Vodafone reorg – Donovan out; Combes in; VZW in play?
9 September 2008
Highlights
- Vodafone is restructuring its Eastern Europe, Middle East, Asia-Pacific, and Affiliates (EMAPA) division on 1 January 2009, creating two new units – Central Europe/Africa Region and Asia-Pacific Region. Oddly, Middle East does not feature in either of the new names, despite the Group having an Egyptian business and setting up in Qatar. Chief Executives have yet to be confirmed for the new divisions.
- Paul Donovan, head of EMAPA, Vodafone’s number-two executive, is to leave at the end of January 2009.
- Michel Combes has been recruited as Chief Executive Officer (CEO) of the (Western) Europe division, stepping into the old shoes of now-Group CEO Vittorio Colao, starting 1 October 2008. Combes will also assume responsibility for Global Marketing, Global Technology, and Vodafone Business Services. This appears to make him Colao’s number-two. Combes, born in 1962, is a French national who has spent much of his career within France Télécom, but most recently has been CEO of the €1.6bn, private equity-backed TéléDiffusion de France (TDF Group, an acquisitive French television transmission company that has been expanding in Europe). The biography provided by Vodafone appears to highlight his executive, technical, and transformational skills, but not his mobile connections. Combes is also a member of supervisory and directors’ boards at a number of companies, including Assystem (an engineer where he was once General Manager), AtosOrigin (IT services), Europacorp, Infogrames (gaming), and Weather Investments (Orascom Telecom, Wind Italy, etc.).
- All three new CEOs will have a seat on the Group Executive Committee.
- Terry Kramer has been promoted from Group Human Resources (HR) Director to Group Strategy and Business Improvement Director. He will be “responsible for strategy development, for the initiatives aimed at productivity and efficiency gains across the Group, and the governance and coordination of the relationship with Verizon Wireless”.
- The Group’s 45% stake in Verizon Wireless (VZW), previously part of EMAPA, will now be managed directly by Vittorio Colao, Andy Halford (Group Chief Financial Officer, and previously holder of the same role at VZW), and Terry Kramer.
COMMENT: Michel Who?
Vodafone today confirmed its previously rumoured reorganisation (Vodafonewatch, passim), with the big surprise being importation of Michel Combes as Chief Executive (CEO) of the (Western) Europe division, where he succeeds now-Group CEO Vittorio Colao.
This division is challenging, due to saturation, tough competition, and regulatory diktats. By contrast, Combes’ current company, TDF, has revenue smaller than most of the individual operating companies he will now oversee – including the likes of Vodafone Portugal – and less than one-sixteenth the size of the overall Western Europe division (€26bn revenue in FY07-08), which remains highly-profitable but growth-challenged. The recent profitability and rate of growth of TDF are unknown.
Vodafone has a cadre of perhaps 40 operating company CEOs and numerous other highly experienced and proven staff it could have considered, before opting for an external search. Was there really no qualified internal candidate, or, worse, none willing to accept the job?

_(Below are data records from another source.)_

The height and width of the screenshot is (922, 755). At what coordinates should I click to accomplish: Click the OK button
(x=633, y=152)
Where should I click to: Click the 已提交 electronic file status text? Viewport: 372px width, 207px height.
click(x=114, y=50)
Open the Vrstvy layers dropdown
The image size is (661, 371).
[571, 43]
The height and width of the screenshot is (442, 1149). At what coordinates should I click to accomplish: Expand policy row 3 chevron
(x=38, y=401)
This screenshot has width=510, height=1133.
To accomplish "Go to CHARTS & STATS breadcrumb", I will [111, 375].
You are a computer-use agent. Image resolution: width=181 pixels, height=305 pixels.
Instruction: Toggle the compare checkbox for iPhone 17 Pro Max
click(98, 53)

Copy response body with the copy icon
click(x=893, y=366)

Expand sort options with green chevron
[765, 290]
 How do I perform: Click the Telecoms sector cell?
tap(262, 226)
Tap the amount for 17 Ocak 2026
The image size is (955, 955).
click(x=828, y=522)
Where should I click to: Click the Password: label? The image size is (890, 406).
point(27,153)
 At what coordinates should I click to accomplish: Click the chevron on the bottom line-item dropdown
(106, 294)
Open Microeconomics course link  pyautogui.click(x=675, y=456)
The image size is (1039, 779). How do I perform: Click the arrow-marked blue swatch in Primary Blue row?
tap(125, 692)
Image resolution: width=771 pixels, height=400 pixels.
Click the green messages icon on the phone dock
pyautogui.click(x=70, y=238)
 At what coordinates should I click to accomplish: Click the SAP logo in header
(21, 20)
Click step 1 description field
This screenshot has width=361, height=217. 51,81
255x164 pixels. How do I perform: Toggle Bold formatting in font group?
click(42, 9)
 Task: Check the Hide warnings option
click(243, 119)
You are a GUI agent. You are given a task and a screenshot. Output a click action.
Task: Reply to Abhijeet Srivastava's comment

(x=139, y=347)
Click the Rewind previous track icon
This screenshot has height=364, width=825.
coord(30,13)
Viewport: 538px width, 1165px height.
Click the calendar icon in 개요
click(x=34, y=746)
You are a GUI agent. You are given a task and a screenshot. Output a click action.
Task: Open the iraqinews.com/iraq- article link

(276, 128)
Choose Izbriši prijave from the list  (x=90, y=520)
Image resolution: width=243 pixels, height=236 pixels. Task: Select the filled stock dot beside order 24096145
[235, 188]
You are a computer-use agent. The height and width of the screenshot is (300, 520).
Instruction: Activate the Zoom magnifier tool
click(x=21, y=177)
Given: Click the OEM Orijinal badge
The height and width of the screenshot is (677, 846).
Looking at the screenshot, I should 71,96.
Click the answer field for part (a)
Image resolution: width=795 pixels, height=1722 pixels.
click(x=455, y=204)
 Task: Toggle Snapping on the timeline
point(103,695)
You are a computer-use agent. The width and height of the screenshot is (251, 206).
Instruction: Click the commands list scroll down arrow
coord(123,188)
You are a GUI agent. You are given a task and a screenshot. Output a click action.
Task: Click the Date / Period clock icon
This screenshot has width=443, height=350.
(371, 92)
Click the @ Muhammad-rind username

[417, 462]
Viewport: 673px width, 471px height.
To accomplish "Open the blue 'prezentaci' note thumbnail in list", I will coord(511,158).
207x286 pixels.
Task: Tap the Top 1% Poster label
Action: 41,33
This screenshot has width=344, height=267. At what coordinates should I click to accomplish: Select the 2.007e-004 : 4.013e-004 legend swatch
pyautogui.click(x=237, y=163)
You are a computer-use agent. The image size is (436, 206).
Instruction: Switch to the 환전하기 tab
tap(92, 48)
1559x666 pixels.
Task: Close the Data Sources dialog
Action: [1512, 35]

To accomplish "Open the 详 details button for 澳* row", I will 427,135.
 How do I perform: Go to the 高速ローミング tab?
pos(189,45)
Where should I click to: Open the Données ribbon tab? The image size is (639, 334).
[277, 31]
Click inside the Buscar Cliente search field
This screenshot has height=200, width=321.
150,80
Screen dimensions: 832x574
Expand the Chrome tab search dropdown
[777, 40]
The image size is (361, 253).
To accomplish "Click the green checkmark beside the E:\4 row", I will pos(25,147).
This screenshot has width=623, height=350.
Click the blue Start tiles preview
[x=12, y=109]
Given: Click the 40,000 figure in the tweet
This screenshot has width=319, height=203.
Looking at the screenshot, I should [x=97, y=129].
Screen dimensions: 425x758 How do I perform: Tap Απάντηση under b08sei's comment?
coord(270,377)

Questions will inevitably be asked about this choice, since Combes does not have apparent experience of running an operation anywhere close to the scale and importance of the Western Europe division. Additionally, much of his heritage is at France Télécom, which is not widely considered a telco or mobile role model. Additionally, the Group has no obvious shortage of talent, so the decision to bring in an outsider to run the firms’ cashflow engine is somewhat surprising, and may fuel the suspicion that Colao is strengthening his power base, rather than enhancing the business – behaviour analogous to the UK’s consequently embattled Prime Minister, Gordon Brown, some might conclude.
VZW in play?
Another interesting aspect of the reorganisation is the decision to shift the Group’s £40bn (€49bn)-plus stake in Verizon Wireless (VZW) out of the EMAPA operational division and into the corporate centre. Colao has already shown signs of taking a more pragmatic view to this holding, leading to the impression that the stake might now be considered in play. Vodafone currently has a market capitalisation of around £86bn, but Vodafonewatch has recently estimated that the Group’s investments (VZW, China Mobile, SFR, Vodacom, etc.) alone could currently be worth as much as £60bn. Even factoring in debt, this seems to put a value of not much more than £40bn on Vodafone’s core, fully owned operating companies.
Selling the VZW stake might provide the financial firepower to go on the M&A rampage, for example, taking control of Vodacom and SFR (Combes, as a well-connected Frenchman, could be handy here), making a play for a Middle East and Africa group (such as Zain), increasing the stake in China Mobile, and indulging in bolt-on acquisitions across emerging markets, while still leaving room to trim debt and pamper shareholders by returning cash.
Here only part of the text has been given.